Page:Revue des Deux Mondes - 1833 - tome 3.djvu/612

La bibliothèque libre.
Cette page a été validée par deux contributeurs.
606
REVUE DES DEUX MONDES.

Santa-Anna fut invité à être le parrain d’une chapelle qu’on venait d’élever à huit ou dix lieues de la Vera-Cruz. Là se trouvèrent aussi les hommes de parti les plus influens, entre autres le colonel Lendero, commandant l’un des meilleurs régimens de la république. Un banquet suivit la solennité, et ce fut au milieu de la gaîté apparente d’un festin, au bruit de mille toasts patriotiques, que l’on arrêta les mesures de la révolution.

Le 7 janvier, Santa-Anna quitte sa retraite, et accompagné d’un seul aide-de-camp, se présente aux portes de la Vera-Cruz ; là, il est accueilli par le colonel Lendero, qui commandait la garnison, et par les autres officiers : il va droit au palais du gouverneur, suspend par un acte de sa volonté toutes les autorités constituées de la ville, adresse à ses anciens compagnons d’armes (antiguos compañeros de armas) une proclamation dans laquelle il se dit appelé par eux-mêmes à délivrer le pays, et se déclare médiateur entre les troupes mécontentes et le gouvernement.
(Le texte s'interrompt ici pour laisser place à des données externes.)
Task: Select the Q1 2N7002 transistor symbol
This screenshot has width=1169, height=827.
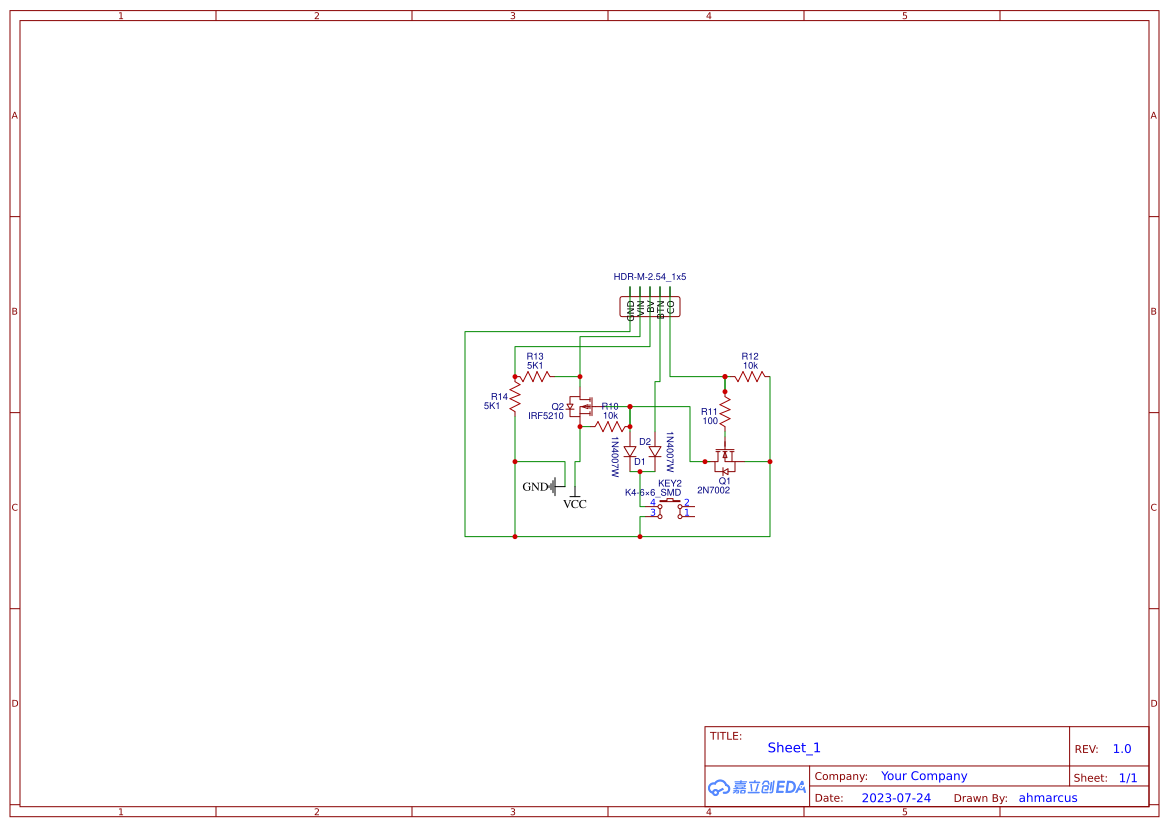Action: click(725, 460)
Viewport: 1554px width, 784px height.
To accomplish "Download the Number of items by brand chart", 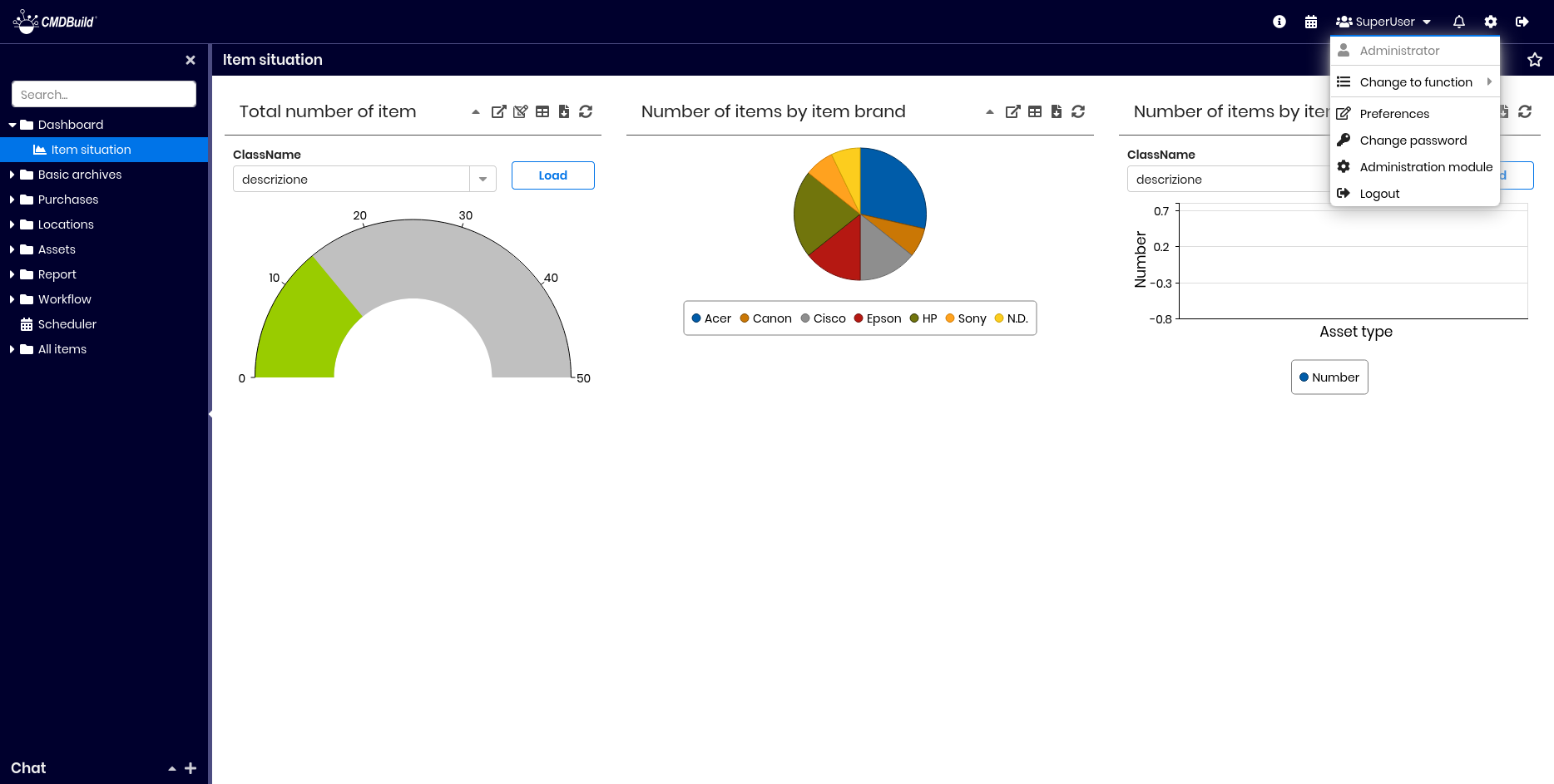I will click(1057, 111).
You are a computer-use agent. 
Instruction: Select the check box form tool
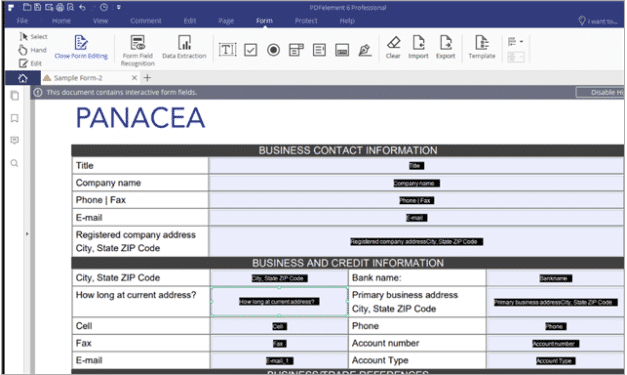[x=251, y=50]
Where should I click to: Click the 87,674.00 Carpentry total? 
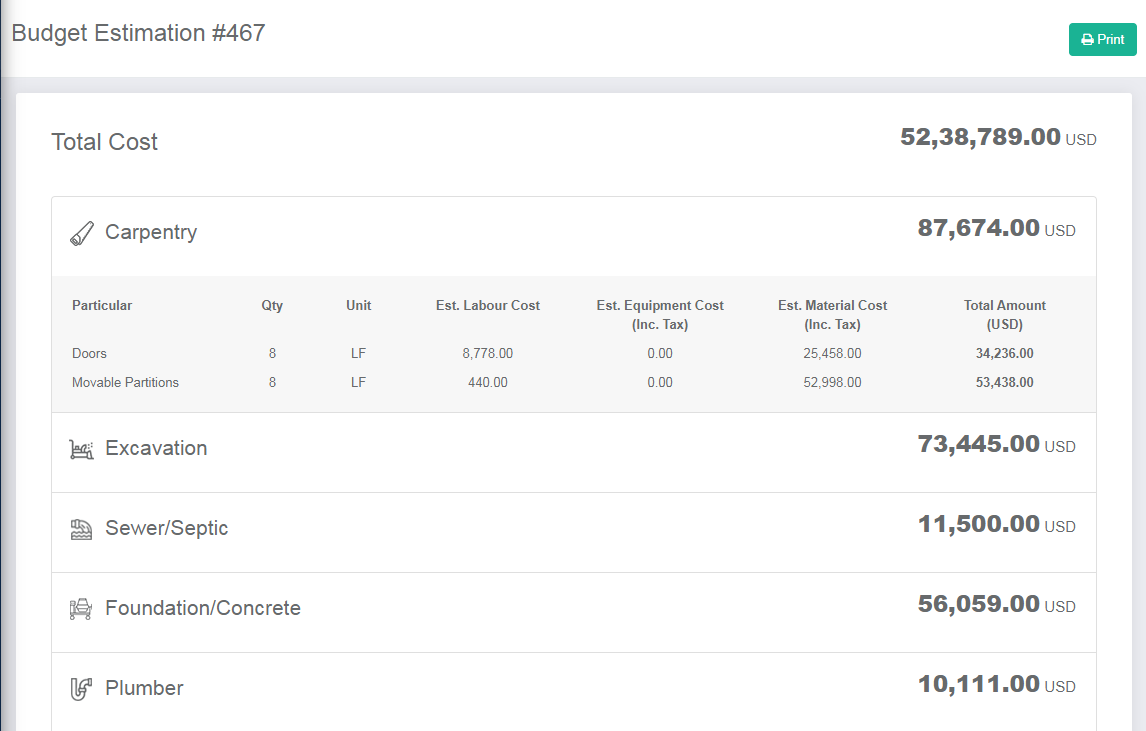click(978, 228)
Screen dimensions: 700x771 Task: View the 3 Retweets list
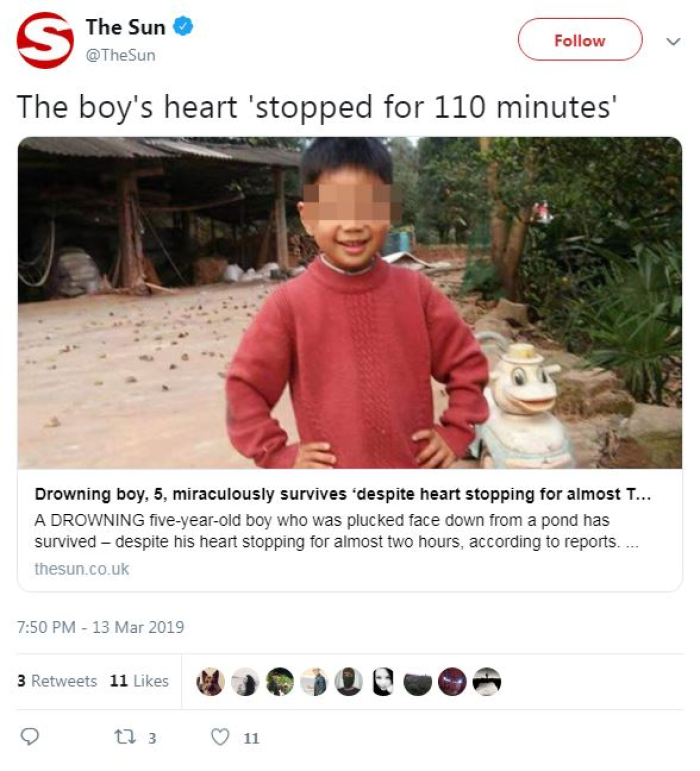(x=57, y=681)
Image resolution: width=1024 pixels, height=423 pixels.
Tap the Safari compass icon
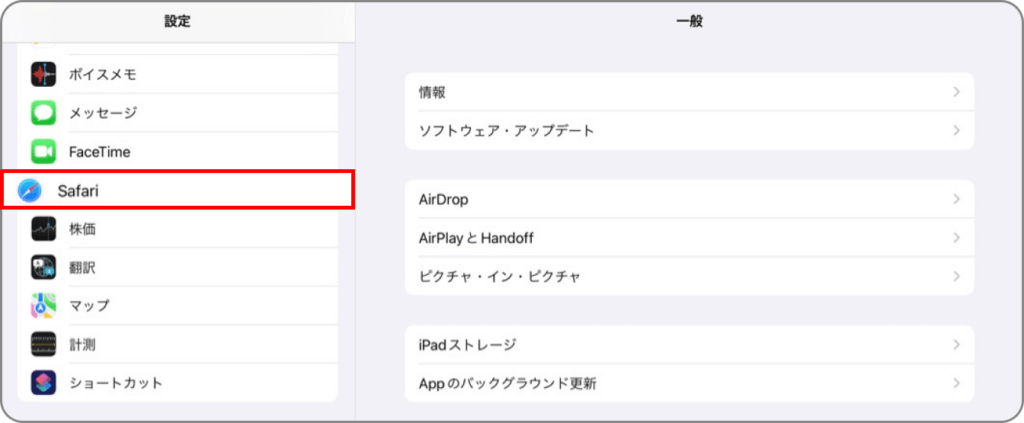(29, 191)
Le bruit se répand à l’instant que Santa-Anna s’est enfin prononcé contre le système présent ; son nom vole de bouche en bouche, on le répète avec un murmure flatteur. Enfant de la ville, il y est adoré : on lit avec avidité sa proclamation aux soldats ; on écoute avec enthousiasme les paroles qu’il adresse aux habitans ; chacun fait des vœux pour lui. Les étrangers surtout, et ils sont nombreux à la Vera-Cruz, les étrangers voient en lui leur sauveur, et laissent percer la joie qu’ils éprouvent.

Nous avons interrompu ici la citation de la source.